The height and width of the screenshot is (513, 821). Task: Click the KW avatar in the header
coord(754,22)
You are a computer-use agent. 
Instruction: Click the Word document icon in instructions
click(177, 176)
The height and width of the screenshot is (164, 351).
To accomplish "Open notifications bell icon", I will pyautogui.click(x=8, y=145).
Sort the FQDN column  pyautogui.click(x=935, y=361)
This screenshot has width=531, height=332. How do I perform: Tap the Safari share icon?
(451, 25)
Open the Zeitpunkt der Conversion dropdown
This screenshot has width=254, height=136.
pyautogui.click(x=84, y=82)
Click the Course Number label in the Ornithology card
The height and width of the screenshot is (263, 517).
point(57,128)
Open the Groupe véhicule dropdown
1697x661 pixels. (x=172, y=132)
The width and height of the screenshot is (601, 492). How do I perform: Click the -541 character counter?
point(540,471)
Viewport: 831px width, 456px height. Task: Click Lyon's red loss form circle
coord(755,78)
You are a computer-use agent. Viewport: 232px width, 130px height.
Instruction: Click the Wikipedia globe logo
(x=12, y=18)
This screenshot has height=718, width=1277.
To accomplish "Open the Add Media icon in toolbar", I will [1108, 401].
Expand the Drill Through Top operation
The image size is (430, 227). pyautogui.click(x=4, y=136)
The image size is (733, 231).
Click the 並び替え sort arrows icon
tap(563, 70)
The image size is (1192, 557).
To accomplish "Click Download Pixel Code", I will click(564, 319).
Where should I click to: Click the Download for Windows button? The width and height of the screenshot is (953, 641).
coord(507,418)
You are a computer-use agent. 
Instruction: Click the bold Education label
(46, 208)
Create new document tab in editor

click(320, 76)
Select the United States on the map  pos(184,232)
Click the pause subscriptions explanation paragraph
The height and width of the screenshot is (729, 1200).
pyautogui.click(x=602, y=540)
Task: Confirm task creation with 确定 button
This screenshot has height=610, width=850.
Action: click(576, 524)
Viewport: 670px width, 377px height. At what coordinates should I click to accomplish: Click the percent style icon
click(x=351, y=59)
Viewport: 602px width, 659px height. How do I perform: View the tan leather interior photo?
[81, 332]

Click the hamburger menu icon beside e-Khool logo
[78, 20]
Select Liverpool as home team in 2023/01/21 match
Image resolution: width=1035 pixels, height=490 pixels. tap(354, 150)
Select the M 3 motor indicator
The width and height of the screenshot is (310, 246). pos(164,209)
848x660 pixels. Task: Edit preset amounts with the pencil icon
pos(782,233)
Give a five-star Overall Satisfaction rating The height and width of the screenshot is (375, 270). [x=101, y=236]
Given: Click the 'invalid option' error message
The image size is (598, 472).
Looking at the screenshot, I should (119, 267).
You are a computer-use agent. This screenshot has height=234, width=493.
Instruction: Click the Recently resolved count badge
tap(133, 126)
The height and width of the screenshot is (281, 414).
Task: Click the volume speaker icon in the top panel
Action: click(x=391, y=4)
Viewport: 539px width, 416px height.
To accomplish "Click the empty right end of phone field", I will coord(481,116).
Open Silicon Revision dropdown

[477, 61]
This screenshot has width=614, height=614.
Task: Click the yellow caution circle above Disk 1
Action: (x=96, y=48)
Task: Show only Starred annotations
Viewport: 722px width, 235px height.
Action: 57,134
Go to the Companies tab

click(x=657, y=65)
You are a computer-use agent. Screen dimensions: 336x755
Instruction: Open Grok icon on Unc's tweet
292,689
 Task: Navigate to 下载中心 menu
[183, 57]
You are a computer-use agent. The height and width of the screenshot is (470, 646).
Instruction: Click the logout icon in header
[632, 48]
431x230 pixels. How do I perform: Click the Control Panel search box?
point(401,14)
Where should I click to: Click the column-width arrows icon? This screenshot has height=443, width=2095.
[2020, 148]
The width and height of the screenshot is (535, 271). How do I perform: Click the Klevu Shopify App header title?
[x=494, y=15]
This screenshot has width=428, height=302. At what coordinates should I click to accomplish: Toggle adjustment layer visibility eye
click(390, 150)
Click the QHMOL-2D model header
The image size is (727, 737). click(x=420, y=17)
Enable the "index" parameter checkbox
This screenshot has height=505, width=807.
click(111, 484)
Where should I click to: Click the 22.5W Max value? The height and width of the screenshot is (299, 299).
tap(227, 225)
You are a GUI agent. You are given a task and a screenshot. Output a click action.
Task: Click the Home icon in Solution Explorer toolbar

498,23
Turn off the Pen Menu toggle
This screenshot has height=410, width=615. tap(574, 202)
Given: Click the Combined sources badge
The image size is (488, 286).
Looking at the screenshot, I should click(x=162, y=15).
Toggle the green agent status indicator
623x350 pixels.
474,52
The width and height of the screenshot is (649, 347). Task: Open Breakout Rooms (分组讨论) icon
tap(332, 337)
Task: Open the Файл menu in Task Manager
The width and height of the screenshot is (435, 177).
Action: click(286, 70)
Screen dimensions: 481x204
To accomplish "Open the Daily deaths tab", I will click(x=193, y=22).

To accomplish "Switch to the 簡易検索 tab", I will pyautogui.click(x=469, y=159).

◇ ◇ ◇

**Work request**
The required answer is the exact run of lines above starting at the line with "Viewport: 539px width, 416px height." and ending at the line with "Task: Show only Starred annotations", with both ends present.

**Solution to this problem**
Viewport: 539px width, 416px height.
To accomplish "Click the empty right end of phone field", I will coord(481,116).
Open Silicon Revision dropdown

[477, 61]
This screenshot has width=614, height=614.
Task: Click the yellow caution circle above Disk 1
Action: (x=96, y=48)
Task: Show only Starred annotations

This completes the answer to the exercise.